START Listed entries

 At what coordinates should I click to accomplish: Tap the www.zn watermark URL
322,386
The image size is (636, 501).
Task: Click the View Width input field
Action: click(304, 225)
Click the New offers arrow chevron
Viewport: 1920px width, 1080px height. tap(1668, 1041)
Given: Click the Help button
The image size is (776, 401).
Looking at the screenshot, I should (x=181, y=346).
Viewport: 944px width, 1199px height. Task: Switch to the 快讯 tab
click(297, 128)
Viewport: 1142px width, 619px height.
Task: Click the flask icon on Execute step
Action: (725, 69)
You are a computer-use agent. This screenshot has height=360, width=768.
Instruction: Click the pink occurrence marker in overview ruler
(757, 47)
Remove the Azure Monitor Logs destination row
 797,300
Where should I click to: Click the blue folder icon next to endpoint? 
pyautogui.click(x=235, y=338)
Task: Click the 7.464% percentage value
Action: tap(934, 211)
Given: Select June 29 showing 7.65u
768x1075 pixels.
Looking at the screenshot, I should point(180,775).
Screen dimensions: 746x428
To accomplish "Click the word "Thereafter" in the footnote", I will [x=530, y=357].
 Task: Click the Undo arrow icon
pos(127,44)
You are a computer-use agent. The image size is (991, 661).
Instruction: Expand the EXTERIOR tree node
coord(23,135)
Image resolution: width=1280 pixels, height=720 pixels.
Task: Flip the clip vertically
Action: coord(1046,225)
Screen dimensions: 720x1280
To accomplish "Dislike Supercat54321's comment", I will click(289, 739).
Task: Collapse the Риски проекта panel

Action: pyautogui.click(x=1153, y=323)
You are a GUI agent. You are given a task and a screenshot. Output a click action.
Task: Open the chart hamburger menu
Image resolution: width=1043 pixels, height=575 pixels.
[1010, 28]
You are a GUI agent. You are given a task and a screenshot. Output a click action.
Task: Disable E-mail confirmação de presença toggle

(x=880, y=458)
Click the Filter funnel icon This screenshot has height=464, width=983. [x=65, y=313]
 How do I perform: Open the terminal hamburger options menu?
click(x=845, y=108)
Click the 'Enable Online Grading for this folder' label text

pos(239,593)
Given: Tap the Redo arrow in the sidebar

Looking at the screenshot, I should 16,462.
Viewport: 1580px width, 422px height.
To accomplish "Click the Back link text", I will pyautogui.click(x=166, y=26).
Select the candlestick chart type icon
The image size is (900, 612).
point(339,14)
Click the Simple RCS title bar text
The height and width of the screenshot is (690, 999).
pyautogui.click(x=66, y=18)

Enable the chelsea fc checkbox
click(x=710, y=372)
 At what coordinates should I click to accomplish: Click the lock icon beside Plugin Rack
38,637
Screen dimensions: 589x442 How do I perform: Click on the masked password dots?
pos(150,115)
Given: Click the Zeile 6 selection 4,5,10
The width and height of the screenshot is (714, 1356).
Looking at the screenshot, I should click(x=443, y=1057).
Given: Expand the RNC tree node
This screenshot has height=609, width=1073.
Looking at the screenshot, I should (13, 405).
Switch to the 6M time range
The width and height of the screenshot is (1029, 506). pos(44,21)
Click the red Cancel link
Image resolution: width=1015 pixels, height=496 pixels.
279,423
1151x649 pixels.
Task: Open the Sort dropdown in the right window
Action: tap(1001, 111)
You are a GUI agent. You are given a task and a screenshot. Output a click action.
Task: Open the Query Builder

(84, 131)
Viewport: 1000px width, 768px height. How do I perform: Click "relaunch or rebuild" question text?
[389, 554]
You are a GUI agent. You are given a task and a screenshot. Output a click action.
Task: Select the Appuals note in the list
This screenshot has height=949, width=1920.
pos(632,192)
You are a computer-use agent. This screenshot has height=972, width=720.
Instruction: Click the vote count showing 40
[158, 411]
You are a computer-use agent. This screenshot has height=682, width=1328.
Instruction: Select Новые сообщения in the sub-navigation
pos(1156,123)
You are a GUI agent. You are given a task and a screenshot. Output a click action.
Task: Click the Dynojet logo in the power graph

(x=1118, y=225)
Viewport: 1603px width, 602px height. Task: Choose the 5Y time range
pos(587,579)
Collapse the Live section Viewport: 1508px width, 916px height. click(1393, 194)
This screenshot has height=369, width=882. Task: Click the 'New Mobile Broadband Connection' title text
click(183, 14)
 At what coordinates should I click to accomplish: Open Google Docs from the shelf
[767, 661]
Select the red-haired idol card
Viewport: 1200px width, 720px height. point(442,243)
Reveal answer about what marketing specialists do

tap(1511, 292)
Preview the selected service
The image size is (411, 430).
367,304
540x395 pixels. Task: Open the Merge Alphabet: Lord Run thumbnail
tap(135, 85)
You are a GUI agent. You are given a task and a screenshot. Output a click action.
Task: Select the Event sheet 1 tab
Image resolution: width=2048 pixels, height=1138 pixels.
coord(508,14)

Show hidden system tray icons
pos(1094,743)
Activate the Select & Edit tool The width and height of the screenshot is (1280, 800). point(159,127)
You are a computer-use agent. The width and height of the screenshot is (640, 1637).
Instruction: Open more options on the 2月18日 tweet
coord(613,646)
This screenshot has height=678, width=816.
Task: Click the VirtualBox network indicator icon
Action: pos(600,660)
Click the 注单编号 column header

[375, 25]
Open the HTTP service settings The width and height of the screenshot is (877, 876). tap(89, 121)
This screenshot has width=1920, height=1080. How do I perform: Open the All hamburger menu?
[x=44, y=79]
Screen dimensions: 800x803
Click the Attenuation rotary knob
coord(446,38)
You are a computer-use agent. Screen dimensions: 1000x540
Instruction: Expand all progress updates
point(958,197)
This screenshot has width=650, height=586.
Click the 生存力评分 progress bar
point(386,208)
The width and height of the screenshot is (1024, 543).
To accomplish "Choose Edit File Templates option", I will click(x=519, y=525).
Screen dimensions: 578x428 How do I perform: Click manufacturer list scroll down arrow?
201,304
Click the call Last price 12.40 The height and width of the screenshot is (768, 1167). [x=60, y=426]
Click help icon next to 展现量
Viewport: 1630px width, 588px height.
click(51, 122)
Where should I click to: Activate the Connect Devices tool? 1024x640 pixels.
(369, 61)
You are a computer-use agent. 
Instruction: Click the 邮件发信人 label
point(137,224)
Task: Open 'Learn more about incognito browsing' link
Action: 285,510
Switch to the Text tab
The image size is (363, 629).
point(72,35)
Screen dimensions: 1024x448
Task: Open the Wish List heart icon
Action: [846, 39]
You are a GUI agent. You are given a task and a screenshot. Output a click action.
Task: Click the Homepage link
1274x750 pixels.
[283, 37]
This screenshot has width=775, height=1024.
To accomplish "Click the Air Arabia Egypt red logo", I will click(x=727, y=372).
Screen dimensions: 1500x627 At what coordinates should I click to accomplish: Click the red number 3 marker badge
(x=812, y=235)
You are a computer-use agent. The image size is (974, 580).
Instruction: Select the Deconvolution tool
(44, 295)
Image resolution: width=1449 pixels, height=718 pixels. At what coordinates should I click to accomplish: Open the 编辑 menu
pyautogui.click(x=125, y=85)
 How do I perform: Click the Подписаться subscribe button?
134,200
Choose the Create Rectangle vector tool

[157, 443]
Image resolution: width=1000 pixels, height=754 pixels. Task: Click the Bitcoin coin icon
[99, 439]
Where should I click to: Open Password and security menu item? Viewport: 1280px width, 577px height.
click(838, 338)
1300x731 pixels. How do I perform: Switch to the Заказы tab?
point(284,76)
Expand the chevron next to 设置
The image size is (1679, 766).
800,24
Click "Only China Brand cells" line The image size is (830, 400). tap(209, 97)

END Listed entries

**Problem details:**
Word for word, transcribe each record.

**Solution for this task:**
 At what coordinates should I click to accomplish: Tap the www.zn watermark URL
322,386
The image size is (636, 501).
Task: Click the View Width input field
Action: click(304, 225)
Click the New offers arrow chevron
Viewport: 1920px width, 1080px height. tap(1668, 1041)
Given: Click the Help button
The image size is (776, 401).
Looking at the screenshot, I should (x=181, y=346).
Viewport: 944px width, 1199px height. Task: Switch to the 快讯 tab
click(297, 128)
Viewport: 1142px width, 619px height.
Task: Click the flask icon on Execute step
Action: (725, 69)
You are a computer-use agent. This screenshot has height=360, width=768.
Instruction: Click the pink occurrence marker in overview ruler
(757, 47)
Remove the Azure Monitor Logs destination row
 797,300
Where should I click to: Click the blue folder icon next to endpoint? 
pyautogui.click(x=235, y=338)
Task: Click the 7.464% percentage value
Action: tap(934, 211)
Given: Select June 29 showing 7.65u
768x1075 pixels.
Looking at the screenshot, I should point(180,775).
Screen dimensions: 746x428
To accomplish "Click the word "Thereafter" in the footnote", I will [x=530, y=357].
 Task: Click the Undo arrow icon
pos(127,44)
You are a computer-use agent. The image size is (991, 661).
Instruction: Expand the EXTERIOR tree node
coord(23,135)
Image resolution: width=1280 pixels, height=720 pixels.
Task: Flip the clip vertically
Action: coord(1046,225)
Screen dimensions: 720x1280
To accomplish "Dislike Supercat54321's comment", I will click(289, 739).
Task: Collapse the Риски проекта panel

Action: pyautogui.click(x=1153, y=323)
You are a GUI agent. You are given a task and a screenshot. Output a click action.
Task: Open the chart hamburger menu
Image resolution: width=1043 pixels, height=575 pixels.
[1010, 28]
You are a GUI agent. You are given a task and a screenshot. Output a click action.
Task: Disable E-mail confirmação de presença toggle

(x=880, y=458)
Click the Filter funnel icon This screenshot has height=464, width=983. [x=65, y=313]
 How do I perform: Open the terminal hamburger options menu?
click(x=845, y=108)
Click the 'Enable Online Grading for this folder' label text

pos(239,593)
Given: Tap the Redo arrow in the sidebar

Looking at the screenshot, I should 16,462.
Viewport: 1580px width, 422px height.
To accomplish "Click the Back link text", I will pyautogui.click(x=166, y=26).
Select the candlestick chart type icon
The image size is (900, 612).
point(339,14)
Click the Simple RCS title bar text
The height and width of the screenshot is (690, 999).
pyautogui.click(x=66, y=18)

Enable the chelsea fc checkbox
click(x=710, y=372)
 At what coordinates should I click to accomplish: Click the lock icon beside Plugin Rack
38,637
Screen dimensions: 589x442 How do I perform: Click on the masked password dots?
pos(150,115)
Given: Click the Zeile 6 selection 4,5,10
The width and height of the screenshot is (714, 1356).
Looking at the screenshot, I should click(x=443, y=1057).
Given: Expand the RNC tree node
This screenshot has height=609, width=1073.
Looking at the screenshot, I should (13, 405).
Switch to the 6M time range
The width and height of the screenshot is (1029, 506). pos(44,21)
Click the red Cancel link
Image resolution: width=1015 pixels, height=496 pixels.
279,423
1151x649 pixels.
Task: Open the Sort dropdown in the right window
Action: tap(1001, 111)
You are a GUI agent. You are given a task and a screenshot. Output a click action.
Task: Open the Query Builder

(84, 131)
Viewport: 1000px width, 768px height. How do I perform: Click "relaunch or rebuild" question text?
[389, 554]
You are a GUI agent. You are given a task and a screenshot. Output a click action.
Task: Select the Appuals note in the list
This screenshot has height=949, width=1920.
pos(632,192)
You are a computer-use agent. This screenshot has height=972, width=720.
Instruction: Click the vote count showing 40
[158, 411]
You are a computer-use agent. This screenshot has height=682, width=1328.
Instruction: Select Новые сообщения in the sub-navigation
pos(1156,123)
You are a GUI agent. You are given a task and a screenshot. Output a click action.
Task: Click the Dynojet logo in the power graph

(x=1118, y=225)
Viewport: 1603px width, 602px height. Task: Choose the 5Y time range
pos(587,579)
Collapse the Live section Viewport: 1508px width, 916px height. click(1393, 194)
This screenshot has height=369, width=882. Task: Click the 'New Mobile Broadband Connection' title text
click(183, 14)
 At what coordinates should I click to accomplish: Open Google Docs from the shelf
[767, 661]
Select the red-haired idol card
Viewport: 1200px width, 720px height. point(442,243)
Reveal answer about what marketing specialists do

tap(1511, 292)
Preview the selected service
The image size is (411, 430).
367,304
540x395 pixels. Task: Open the Merge Alphabet: Lord Run thumbnail
tap(135, 85)
You are a GUI agent. You are given a task and a screenshot. Output a click action.
Task: Select the Event sheet 1 tab
Image resolution: width=2048 pixels, height=1138 pixels.
coord(508,14)

Show hidden system tray icons
pos(1094,743)
Activate the Select & Edit tool The width and height of the screenshot is (1280, 800). point(159,127)
You are a computer-use agent. The width and height of the screenshot is (640, 1637).
Instruction: Open more options on the 2月18日 tweet
coord(613,646)
This screenshot has height=678, width=816.
Task: Click the VirtualBox network indicator icon
Action: pos(600,660)
Click the 注单编号 column header

[375, 25]
Open the HTTP service settings The width and height of the screenshot is (877, 876). tap(89, 121)
This screenshot has width=1920, height=1080. How do I perform: Open the All hamburger menu?
[x=44, y=79]
Screen dimensions: 800x803
Click the Attenuation rotary knob
coord(446,38)
You are a computer-use agent. Screen dimensions: 1000x540
Instruction: Expand all progress updates
point(958,197)
This screenshot has width=650, height=586.
Click the 生存力评分 progress bar
point(386,208)
The width and height of the screenshot is (1024, 543).
To accomplish "Choose Edit File Templates option", I will click(x=519, y=525).
Screen dimensions: 578x428 How do I perform: Click manufacturer list scroll down arrow?
201,304
Click the call Last price 12.40 The height and width of the screenshot is (768, 1167). [x=60, y=426]
Click help icon next to 展现量
Viewport: 1630px width, 588px height.
click(51, 122)
Where should I click to: Activate the Connect Devices tool? 1024x640 pixels.
(369, 61)
You are a computer-use agent. 
Instruction: Click the 邮件发信人 label
point(137,224)
Task: Open 'Learn more about incognito browsing' link
Action: 285,510
Switch to the Text tab
The image size is (363, 629).
point(72,35)
Screen dimensions: 1024x448
Task: Open the Wish List heart icon
Action: [846, 39]
You are a GUI agent. You are given a task and a screenshot. Output a click action.
Task: Click the Homepage link
1274x750 pixels.
[283, 37]
This screenshot has width=775, height=1024.
To accomplish "Click the Air Arabia Egypt red logo", I will click(x=727, y=372).
Screen dimensions: 1500x627 At what coordinates should I click to accomplish: Click the red number 3 marker badge
(x=812, y=235)
You are a computer-use agent. The image size is (974, 580).
Instruction: Select the Deconvolution tool
(44, 295)
Image resolution: width=1449 pixels, height=718 pixels. At what coordinates should I click to accomplish: Open the 编辑 menu
pyautogui.click(x=125, y=85)
 How do I perform: Click the Подписаться subscribe button?
134,200
Choose the Create Rectangle vector tool

[157, 443]
Image resolution: width=1000 pixels, height=754 pixels. Task: Click the Bitcoin coin icon
[99, 439]
Where should I click to: Open Password and security menu item? Viewport: 1280px width, 577px height.
click(838, 338)
1300x731 pixels. How do I perform: Switch to the Заказы tab?
point(284,76)
Expand the chevron next to 设置
The image size is (1679, 766).
800,24
Click "Only China Brand cells" line The image size is (830, 400). tap(209, 97)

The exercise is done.